Dabid LAZKANOITURBURU

Tras su reválida triunfal, Erdogan incrementa la presión a los kurdos

Tal y como presagiaba en su edición de ayer este diario, el presidente plenipotenciario turco, Recep Tayip Erdogan, ha comenzado a cobrarse sus deudas y ha intensificado su ofensiva militar contra los kurdos. Junto al palo, les ofrece, sin fecha, la zanahoria de una reanudación del diálogo, pero con una condición previa: «que entierren las armas».

Tras recuperar la mayoría absoluta que le permitirá gobernar como líder de un sistema presidencialista de facto, Recep Tayip Erdogan ha decidido apretar las tuercas contra el pueblo kurdo.

Dos días después del triunfo electoral de su formación gubernamental, el islamista AKP, el Estado Mayor del Ejército turco anunció que sus cazas atacaron la víspera una serie de objetivos del PKK en la provincia fronteriza de Hakkari (Kurdistán Norte) y en las montañas de Qandil (Kurdistán Sur y norte de Irak), refugio de la organización armada. Entre los objetivos incluyó depósitos de armas y escondites de la guerrilla kurda. No se informó de víctimas de estos ataques.

Paralelamente, tres militantes kurdos murieron ayer a manos del Ejército y la Policía turcas. en las provincias de Hakkari, Diyarbakir y en Siirt.

«Que entierren las armas»

El viceprimer ministro en funciones, Yalçin Akdogan, reiteró ayer la «firmeza« del Gobierno contra los kurdos tras una campaña electoral exitosa basada en la estabilidad y la «unidad de Turquía».

«Mientras persista el terror, el Gobierno combatirá al terror (...) los electores han mostrado lo que piensan de esa organización», aseguró en referencia al PKK en declaraciones a la cadena televisiva NTV.

No obstante, y en una reedición de la vieja táctica del palo y la zanahoria, Akdogan añadió que el AKP podría retomar el diálogo con los kurdos que el propio gobierno metió en el congelador, pero solo «si aceptan enterrar las armas (..) Solo después de eso se podrá pasar a hablar de otras cosas», zanjó.

El PKK y el HDP

En una declaración publicada ayer por la agencia de prensa kurda Firatnews, el PKK calificó la victoria del AKP de «golpe de Estado político».

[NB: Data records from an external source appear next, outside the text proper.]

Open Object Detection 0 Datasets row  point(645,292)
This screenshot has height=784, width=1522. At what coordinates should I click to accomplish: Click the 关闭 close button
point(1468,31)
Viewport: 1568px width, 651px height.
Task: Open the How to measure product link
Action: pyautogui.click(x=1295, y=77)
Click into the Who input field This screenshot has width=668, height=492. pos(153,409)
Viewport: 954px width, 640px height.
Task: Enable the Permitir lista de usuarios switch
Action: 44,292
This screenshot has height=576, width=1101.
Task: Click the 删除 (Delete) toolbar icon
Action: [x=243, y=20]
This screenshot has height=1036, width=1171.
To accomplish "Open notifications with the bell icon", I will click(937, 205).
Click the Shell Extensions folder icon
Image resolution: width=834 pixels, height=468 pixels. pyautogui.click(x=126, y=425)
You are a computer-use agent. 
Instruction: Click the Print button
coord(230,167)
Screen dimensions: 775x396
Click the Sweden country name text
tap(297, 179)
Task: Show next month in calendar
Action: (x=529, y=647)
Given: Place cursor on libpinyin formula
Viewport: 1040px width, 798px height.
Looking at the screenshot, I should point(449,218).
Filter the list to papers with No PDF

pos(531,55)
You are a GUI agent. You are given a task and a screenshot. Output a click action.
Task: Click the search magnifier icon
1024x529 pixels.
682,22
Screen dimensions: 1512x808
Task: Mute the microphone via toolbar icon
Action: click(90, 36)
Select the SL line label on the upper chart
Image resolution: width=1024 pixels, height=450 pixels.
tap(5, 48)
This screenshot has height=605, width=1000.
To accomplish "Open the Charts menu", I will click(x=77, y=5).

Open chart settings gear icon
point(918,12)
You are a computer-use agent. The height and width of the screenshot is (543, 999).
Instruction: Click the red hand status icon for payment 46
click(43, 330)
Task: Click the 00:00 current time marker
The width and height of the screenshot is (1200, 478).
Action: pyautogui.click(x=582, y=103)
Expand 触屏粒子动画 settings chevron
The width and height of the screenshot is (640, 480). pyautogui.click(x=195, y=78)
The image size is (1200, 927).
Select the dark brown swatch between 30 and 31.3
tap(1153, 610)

«El nuevo Gobierno tiene un programa político que contempla una única medida: la guerra», constata la guerrilla.

Todo apunta a que el análisis de la guerrila es certero y a que, por lo menos en los primeros meses, Ankara recrudecerá su ofensiva no solo contra el PKK sino contra los enclaves autónomos erigidos por la población kurda en muchas de sus poblaciones y ciudades tras la ruptura de las negociaciones.

El partido prokurdo HDP reclamó ayer al PKK que mantenga el alto el fuego unilateral que decretó el mes pasado horas antes de los sangrientos atentados del ISIS en Ankara, al tiempo que exigió al Gobierno que muestre voluntad para facilitar el fin de las hostilidades y ponga fin a sus operaciones militares y policiales contra el grupo para lograr avances y enterrar de una vez la violencia. Los enfrentamientos se han intensificado desde julio, cuando el PKK rompió el alto el fuego tras el atentado de Suruk. Cientos de milicianos y más de 120 policías y soldados han muerto.

 

Redada contra seguidores de la cofradía musulmana de Fetullah Gullen

Lo que está claro es que Erdogan ajustará cuentas con su antigua aliada, la cofradía musulmana de Fetullah Gullen.

Medio centenar de sus seguidores fueron detenidos ayer en Izmir (oeste) y otras ciudades.

La semana pasada intervino dos cadenas de televisión de la cofradía, una suerte de Opus Dei que permitió a Erdogan acabar con la tutela del Ejército turco a cambio de que les dejara hacer en su imperio educativo. Erdogan rompió el pacto en 2013 y la cofradía destapó la corrupción en el seno del Gobierno. D.L.